The study’s main strength is its school-based population which reflects the target population, i.e. the age where the prevalence of spinal pain escalates. In addition, we nearly reached a 100% participation rate with an almost equal distribution between genders, minimising possible bias due to gender disproportion.
The pre-study training session, the presence of the observers and our use of two well-experienced chiropractors as raters could have contributed to the relatively high reliability measures of this study. One could argue that this is not representative of the true situation in a school screening setting, however, we think the tests are easy to perform, the interpretation relatively easy (“yes”/“no”) and that the tests do not need special skills except for the inter-segmental mobility, where long term experience is beneficial. One would assume after a few training sessions that the tests could be used by any practitioner dealing with spinal examinations.
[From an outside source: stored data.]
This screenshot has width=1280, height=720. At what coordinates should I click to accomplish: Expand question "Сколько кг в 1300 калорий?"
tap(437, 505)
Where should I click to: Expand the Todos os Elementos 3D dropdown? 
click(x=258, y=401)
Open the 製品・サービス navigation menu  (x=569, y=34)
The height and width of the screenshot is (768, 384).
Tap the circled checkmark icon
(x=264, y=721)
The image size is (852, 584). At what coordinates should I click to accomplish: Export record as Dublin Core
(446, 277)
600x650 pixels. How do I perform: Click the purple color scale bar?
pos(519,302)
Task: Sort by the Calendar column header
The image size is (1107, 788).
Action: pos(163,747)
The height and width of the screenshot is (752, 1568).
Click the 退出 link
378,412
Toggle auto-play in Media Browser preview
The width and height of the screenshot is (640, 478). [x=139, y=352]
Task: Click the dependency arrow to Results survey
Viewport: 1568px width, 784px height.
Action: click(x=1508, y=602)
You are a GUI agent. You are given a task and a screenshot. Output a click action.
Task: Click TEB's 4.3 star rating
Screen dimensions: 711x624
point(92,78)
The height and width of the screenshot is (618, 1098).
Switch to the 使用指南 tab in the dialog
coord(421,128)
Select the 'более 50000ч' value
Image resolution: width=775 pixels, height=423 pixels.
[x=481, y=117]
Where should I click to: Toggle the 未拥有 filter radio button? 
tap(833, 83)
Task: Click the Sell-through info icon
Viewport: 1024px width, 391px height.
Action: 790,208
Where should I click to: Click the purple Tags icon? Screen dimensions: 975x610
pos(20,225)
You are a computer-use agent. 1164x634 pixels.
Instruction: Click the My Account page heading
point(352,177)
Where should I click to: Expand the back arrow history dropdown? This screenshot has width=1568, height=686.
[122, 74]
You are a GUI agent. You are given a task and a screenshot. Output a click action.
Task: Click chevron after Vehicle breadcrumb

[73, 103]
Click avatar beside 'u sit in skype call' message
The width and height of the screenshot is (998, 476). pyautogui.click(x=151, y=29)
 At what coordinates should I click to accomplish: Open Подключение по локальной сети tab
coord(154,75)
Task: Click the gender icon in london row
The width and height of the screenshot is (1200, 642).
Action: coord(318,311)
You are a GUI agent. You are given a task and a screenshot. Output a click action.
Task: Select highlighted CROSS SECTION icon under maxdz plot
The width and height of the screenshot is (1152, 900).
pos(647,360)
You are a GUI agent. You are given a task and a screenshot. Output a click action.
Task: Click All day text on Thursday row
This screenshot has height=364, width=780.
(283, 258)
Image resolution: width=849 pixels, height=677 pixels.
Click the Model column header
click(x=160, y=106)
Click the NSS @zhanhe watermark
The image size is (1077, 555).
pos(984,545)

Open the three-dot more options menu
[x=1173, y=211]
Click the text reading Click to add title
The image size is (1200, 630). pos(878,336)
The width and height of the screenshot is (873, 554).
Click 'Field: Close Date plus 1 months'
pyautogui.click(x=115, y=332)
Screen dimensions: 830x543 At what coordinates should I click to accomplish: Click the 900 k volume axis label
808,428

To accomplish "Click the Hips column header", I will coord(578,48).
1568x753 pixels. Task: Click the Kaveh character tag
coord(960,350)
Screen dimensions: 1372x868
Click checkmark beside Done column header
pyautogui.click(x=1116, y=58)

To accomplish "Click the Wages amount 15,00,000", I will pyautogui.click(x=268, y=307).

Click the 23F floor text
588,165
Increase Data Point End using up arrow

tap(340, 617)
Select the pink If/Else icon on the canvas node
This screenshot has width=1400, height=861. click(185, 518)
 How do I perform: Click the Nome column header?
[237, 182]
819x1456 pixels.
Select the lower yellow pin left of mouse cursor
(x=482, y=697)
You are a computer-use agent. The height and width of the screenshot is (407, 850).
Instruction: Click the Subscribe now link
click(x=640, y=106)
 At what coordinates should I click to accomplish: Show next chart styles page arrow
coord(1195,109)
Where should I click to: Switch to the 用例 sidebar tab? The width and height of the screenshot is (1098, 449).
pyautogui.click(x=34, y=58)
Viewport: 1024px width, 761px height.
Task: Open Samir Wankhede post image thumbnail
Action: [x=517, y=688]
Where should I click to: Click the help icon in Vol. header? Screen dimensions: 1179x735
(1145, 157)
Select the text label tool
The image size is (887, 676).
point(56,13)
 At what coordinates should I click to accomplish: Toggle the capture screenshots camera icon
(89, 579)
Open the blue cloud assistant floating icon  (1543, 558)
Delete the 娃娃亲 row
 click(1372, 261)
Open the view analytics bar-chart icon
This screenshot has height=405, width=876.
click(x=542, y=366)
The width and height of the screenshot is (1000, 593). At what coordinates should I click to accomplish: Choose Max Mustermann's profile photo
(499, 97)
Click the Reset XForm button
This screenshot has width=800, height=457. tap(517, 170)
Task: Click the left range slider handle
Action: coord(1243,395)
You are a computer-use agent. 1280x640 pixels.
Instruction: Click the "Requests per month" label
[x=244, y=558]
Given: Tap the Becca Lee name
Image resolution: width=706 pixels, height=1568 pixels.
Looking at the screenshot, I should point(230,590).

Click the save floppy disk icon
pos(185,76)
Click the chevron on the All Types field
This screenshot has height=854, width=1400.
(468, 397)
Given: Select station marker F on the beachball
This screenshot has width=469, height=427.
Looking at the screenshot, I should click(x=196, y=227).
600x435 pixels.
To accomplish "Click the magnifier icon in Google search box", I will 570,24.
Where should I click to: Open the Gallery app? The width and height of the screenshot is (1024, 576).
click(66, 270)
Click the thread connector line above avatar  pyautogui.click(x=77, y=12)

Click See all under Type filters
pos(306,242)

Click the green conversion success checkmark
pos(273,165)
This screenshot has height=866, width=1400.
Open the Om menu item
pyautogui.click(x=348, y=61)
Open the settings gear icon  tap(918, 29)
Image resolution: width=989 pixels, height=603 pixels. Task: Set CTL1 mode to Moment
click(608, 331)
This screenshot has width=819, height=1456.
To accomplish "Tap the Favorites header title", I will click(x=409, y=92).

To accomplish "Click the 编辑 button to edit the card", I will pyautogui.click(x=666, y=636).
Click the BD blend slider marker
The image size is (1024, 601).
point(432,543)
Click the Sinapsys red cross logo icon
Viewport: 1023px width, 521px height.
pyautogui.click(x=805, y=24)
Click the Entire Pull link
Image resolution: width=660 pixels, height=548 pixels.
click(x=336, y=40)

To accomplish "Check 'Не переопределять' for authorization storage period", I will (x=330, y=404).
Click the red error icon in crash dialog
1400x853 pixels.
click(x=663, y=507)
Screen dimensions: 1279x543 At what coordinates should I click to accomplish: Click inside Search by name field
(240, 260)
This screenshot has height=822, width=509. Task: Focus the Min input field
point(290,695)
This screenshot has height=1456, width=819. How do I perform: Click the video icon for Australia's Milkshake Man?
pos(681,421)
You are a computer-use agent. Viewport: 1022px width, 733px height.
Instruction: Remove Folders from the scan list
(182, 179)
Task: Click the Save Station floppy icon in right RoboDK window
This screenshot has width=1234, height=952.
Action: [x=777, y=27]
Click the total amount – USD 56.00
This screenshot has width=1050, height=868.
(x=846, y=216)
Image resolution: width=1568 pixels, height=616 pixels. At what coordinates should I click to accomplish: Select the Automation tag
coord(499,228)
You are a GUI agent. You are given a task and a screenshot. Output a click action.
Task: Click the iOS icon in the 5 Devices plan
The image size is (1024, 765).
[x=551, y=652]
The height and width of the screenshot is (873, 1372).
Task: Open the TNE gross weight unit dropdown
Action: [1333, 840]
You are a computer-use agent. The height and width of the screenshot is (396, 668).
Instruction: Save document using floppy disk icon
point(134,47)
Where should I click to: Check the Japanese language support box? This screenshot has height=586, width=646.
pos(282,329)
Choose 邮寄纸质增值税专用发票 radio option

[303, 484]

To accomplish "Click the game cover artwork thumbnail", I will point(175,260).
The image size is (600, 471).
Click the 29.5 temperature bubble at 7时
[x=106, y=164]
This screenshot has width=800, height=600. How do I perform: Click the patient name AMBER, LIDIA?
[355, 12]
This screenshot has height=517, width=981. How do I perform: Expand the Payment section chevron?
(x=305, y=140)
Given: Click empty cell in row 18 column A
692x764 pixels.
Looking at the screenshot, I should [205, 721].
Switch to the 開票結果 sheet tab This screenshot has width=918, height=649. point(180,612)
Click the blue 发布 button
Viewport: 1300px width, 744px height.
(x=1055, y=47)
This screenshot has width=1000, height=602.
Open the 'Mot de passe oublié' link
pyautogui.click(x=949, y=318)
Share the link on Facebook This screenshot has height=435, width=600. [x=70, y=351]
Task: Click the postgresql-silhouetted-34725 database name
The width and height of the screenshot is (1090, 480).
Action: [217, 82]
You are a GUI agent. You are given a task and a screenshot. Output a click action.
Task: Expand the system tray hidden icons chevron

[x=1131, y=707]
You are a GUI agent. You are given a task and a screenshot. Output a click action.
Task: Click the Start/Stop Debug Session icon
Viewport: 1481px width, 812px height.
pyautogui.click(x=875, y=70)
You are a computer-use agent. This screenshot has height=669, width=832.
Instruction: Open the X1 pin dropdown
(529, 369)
The major limitation of our study is the sample size. Although we exceeded our goal of 100 subjects, the prevalence rates of a positive test were very low for some of the tests. We believe a larger sample size and thus more positive findings would result in more precise reliability estimates, which means either higher or lower than estimated in this study. Despite the standardization of the tests, the observers occasionally noted discrepencies in the instructions to perform a maximal forward flexion. This could have resulted in less precise estimates of ICC and measurement error of forward flexion finger-floor-distance and the Schober test if the protocol was followed. On the other hand, the same would probably occur in a screening setting at schools or in the clinics and therefore probably gives a more realistic estimate of the test’s reliability and measurement error. The relatively short time period between examinations in the intra-rater part of the study could also be a limitation by increasing the risk of raters recalling an individual’s test results from an earlier examination. However, we judged this influence to be less detrimental than the potential risk of changes in the subjects’ biomechanical state arising as a result of a longer interval between the two examinations where injuries and/or new onsets of spinal pain could occur. Furthermore, the large battery of tests in the protocol and the many subjects assessed in between the first and the second examination of each subject is deemed to have minimised the risk of memory bias. The time limitation could also have been a factor that negatively affected our results. The raters, however, believed that their performance would not have been any different under other time conditions, as they seldom needed the 4 minutes to complete a single examination. We therefore consider this time consideration to be of minor relevance.